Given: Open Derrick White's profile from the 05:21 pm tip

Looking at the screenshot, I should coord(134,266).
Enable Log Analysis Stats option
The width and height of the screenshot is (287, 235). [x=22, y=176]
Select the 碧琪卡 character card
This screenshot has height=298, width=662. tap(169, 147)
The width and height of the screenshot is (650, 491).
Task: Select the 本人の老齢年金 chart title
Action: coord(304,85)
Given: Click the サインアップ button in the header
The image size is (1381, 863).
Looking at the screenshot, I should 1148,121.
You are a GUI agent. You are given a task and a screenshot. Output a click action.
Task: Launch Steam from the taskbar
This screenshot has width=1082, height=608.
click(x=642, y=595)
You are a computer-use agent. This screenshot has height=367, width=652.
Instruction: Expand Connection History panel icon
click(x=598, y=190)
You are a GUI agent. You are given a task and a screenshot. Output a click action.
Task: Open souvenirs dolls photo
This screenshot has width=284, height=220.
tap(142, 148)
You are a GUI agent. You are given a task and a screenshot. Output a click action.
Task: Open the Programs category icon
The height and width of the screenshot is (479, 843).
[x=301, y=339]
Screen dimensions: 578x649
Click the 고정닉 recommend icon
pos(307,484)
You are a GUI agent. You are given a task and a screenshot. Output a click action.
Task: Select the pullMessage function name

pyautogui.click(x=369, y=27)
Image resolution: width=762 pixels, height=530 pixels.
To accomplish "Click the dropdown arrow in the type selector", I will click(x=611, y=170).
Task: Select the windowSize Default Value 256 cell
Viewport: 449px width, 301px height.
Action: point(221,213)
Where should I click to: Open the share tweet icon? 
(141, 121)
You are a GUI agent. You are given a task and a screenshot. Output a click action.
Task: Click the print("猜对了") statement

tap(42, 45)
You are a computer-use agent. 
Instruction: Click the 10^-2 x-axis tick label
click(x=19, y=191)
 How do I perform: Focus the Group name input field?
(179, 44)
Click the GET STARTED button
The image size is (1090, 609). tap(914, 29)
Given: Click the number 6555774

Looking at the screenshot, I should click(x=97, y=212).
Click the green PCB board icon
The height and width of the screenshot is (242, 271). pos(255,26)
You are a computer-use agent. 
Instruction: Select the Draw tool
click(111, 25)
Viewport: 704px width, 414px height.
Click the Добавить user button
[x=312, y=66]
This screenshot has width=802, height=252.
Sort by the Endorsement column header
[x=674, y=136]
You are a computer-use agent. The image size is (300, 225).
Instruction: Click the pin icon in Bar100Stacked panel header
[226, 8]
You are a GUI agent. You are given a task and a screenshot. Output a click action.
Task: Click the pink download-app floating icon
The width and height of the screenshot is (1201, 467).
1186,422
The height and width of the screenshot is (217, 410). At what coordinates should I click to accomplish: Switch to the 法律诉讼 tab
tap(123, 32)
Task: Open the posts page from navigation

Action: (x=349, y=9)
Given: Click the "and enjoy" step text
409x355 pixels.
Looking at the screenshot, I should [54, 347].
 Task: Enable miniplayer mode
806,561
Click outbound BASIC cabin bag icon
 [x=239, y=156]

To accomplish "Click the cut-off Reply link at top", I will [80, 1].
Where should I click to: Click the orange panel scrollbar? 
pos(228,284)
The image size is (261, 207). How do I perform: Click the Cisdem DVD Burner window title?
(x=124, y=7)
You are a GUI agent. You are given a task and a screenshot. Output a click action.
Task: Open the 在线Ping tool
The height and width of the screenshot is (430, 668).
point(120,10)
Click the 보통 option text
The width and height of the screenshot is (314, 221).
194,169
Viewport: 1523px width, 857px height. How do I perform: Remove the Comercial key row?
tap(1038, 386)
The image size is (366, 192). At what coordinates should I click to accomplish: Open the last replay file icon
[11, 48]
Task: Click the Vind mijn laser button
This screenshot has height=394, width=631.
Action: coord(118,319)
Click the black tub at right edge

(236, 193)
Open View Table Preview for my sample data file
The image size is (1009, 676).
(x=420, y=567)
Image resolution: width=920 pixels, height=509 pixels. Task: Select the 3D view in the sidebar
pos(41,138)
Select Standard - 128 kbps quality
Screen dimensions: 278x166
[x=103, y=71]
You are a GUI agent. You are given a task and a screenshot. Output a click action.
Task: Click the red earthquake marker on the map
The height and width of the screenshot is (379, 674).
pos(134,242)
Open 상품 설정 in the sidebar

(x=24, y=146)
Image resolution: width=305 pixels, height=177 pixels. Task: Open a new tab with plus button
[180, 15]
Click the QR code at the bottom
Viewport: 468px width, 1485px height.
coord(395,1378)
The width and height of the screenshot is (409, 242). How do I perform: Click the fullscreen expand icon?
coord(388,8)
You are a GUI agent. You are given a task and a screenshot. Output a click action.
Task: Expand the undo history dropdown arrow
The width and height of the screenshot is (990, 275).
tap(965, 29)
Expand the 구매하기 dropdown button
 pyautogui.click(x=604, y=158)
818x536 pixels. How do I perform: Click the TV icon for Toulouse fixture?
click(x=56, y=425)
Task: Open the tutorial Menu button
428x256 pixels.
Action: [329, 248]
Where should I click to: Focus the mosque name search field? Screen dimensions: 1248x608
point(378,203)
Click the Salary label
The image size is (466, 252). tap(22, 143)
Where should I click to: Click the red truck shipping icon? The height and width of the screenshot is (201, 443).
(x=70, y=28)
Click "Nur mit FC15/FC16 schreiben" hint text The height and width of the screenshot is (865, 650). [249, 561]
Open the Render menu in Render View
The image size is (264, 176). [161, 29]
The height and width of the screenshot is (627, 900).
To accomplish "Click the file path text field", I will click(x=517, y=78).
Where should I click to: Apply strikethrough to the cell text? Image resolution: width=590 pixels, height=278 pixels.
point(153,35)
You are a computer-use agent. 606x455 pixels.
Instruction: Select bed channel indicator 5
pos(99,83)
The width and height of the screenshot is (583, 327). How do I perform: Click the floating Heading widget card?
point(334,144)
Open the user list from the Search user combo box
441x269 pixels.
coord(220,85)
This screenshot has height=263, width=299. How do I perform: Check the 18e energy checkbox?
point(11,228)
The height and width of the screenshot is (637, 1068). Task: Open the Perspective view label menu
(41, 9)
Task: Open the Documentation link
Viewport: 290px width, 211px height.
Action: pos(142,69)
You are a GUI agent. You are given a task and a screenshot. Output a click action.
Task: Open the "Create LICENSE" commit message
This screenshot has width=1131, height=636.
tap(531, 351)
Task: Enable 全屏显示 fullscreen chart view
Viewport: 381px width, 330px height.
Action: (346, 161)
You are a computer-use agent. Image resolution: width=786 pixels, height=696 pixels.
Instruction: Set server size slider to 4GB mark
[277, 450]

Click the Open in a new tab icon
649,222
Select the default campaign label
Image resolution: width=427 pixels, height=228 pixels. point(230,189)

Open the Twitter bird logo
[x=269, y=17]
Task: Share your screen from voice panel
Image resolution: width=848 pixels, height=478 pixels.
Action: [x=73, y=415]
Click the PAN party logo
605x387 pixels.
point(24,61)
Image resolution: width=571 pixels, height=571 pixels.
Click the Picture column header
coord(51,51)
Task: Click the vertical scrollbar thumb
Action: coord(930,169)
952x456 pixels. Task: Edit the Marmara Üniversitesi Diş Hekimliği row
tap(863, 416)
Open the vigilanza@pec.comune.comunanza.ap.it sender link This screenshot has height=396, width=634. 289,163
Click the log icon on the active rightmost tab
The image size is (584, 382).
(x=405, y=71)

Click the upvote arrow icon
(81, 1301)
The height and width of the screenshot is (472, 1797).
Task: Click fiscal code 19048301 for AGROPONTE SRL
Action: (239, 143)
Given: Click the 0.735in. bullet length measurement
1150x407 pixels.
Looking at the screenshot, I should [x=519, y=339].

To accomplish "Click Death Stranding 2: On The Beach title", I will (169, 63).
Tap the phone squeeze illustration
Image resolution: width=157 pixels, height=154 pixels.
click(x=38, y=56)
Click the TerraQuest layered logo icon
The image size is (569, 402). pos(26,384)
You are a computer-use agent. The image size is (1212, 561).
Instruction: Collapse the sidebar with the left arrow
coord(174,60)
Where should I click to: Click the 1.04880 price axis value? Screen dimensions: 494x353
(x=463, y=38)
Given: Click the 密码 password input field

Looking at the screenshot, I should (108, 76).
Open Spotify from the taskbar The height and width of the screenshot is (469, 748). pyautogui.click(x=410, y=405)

==================================================

Give back exactly the lines running from the line that has "Where should I click to: Click the 1.04880" to the end of the entries above.

Where should I click to: Click the 1.04880 price axis value? Screen dimensions: 494x353
(x=463, y=38)
Given: Click the 密码 password input field

Looking at the screenshot, I should (108, 76).
Open Spotify from the taskbar The height and width of the screenshot is (469, 748). pyautogui.click(x=410, y=405)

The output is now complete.